Insightfully chosen setbacks are more beneficial than poor distractions, which I feel are stimulated by poorly chosen setbacks. Ironically, we learn more about love from people who did not love us than from people who did; more about growth from failure than from success; more about trustworthiness from those who broke our trust than from those who have been loyal companions; and the list goes on and on. Life can suck, but that "suckage" has a unique ability to progressively teach us lessons that consequently make us better people. Misfortunes can be heart-breaking, but how else will we, for instance, really appreciate the importance of keeping an eye on our belongings without being robbed?

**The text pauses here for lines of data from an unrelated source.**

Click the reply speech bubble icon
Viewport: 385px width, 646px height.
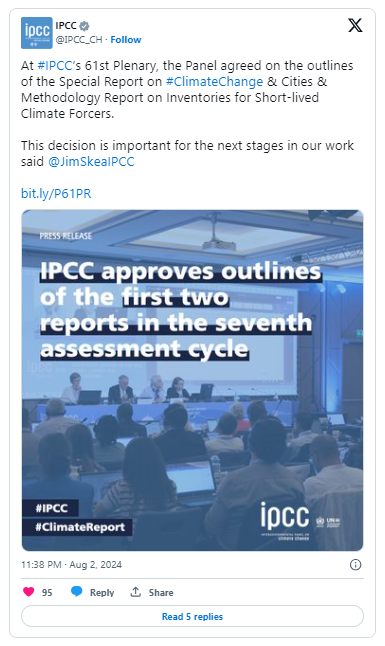[x=77, y=592]
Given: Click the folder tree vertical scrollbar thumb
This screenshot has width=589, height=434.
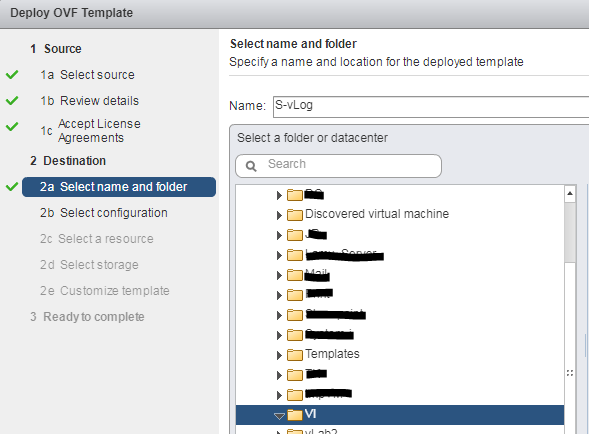Looking at the screenshot, I should point(570,233).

We should be keen not on eliminating our predicaments, because it is a frustratingly futile effort, but on choosing our predicaments. I bet that you are familiar with stressing yourself over things that you later came to realise were non-issues. I know I am. As a kid, I used to be obsessed with Hannah Montana. I requested my uncle to ship me a Blu-ray DVD of her latest concert; he asked me to wait for about two months for him to get the money and initiate the shipment. I was beyond myself with anger. Wait?? Who has time to wait? Doesn't he realise that I have to watch this concert now before it expires?? Argh!

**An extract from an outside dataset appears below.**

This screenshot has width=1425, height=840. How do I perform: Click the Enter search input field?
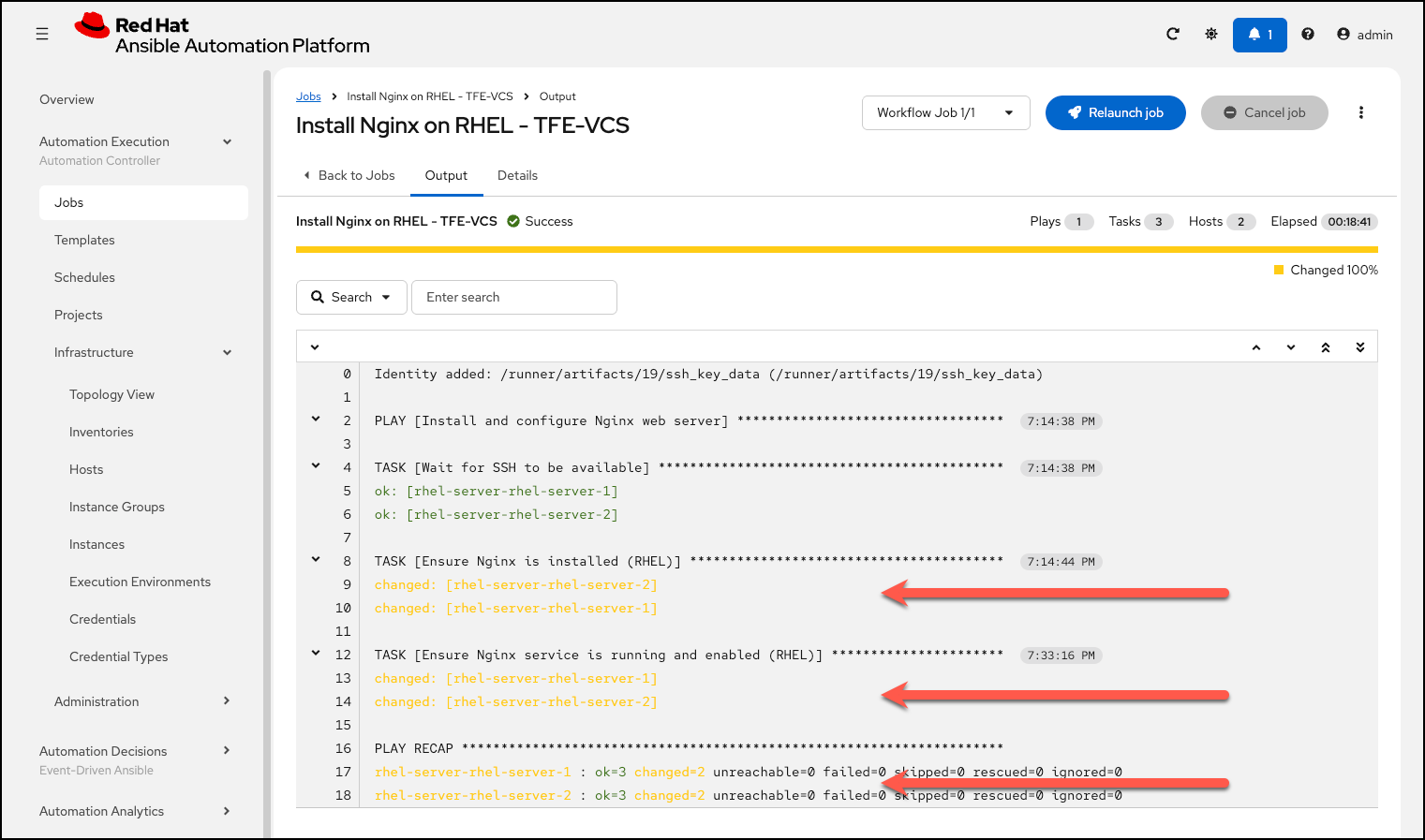point(513,297)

Reminiscing this episode, I realise I was extremely poor at selecting my complications. I perceived waiting as a can of worms, so the delayed arrival of the Blu-ray DVD stressed the heck out of me. Now imagine if, as a result of similarly crappy values (impatience, greed, unforgiveness, the likes), I continued making non-issues issues. No self-help book offering me the magical tactics to slay my growing stress would be of assistance. I'd have to wholly uproot this weed by deciding what, according to a set of better values (patience, contentment, forgiveness, yeah yeah), I considered to be a problem, then use this renewed state of mind to choose how to deal with my new bunch of fewer, more constructive problems.

We have no control over what happens to us, but we have absolute control over how we respond to it and how it affects us. Thus, is the beauty of the innate luxury of choice that we have had since birth. Every unpleasant situation in our lives can be transformed into a learning experience, an opportunity to gain first-hand intel on how to better approach tomorrow, and the day after that, and the day after the day after that. This transformative power, however, only applies if we are actively working with the right problems, a trait that I don't think anyone ever gets completely right no matter how long they're at it, but at least we'll keep having more wholesome problems with each new day, and that's all that matters.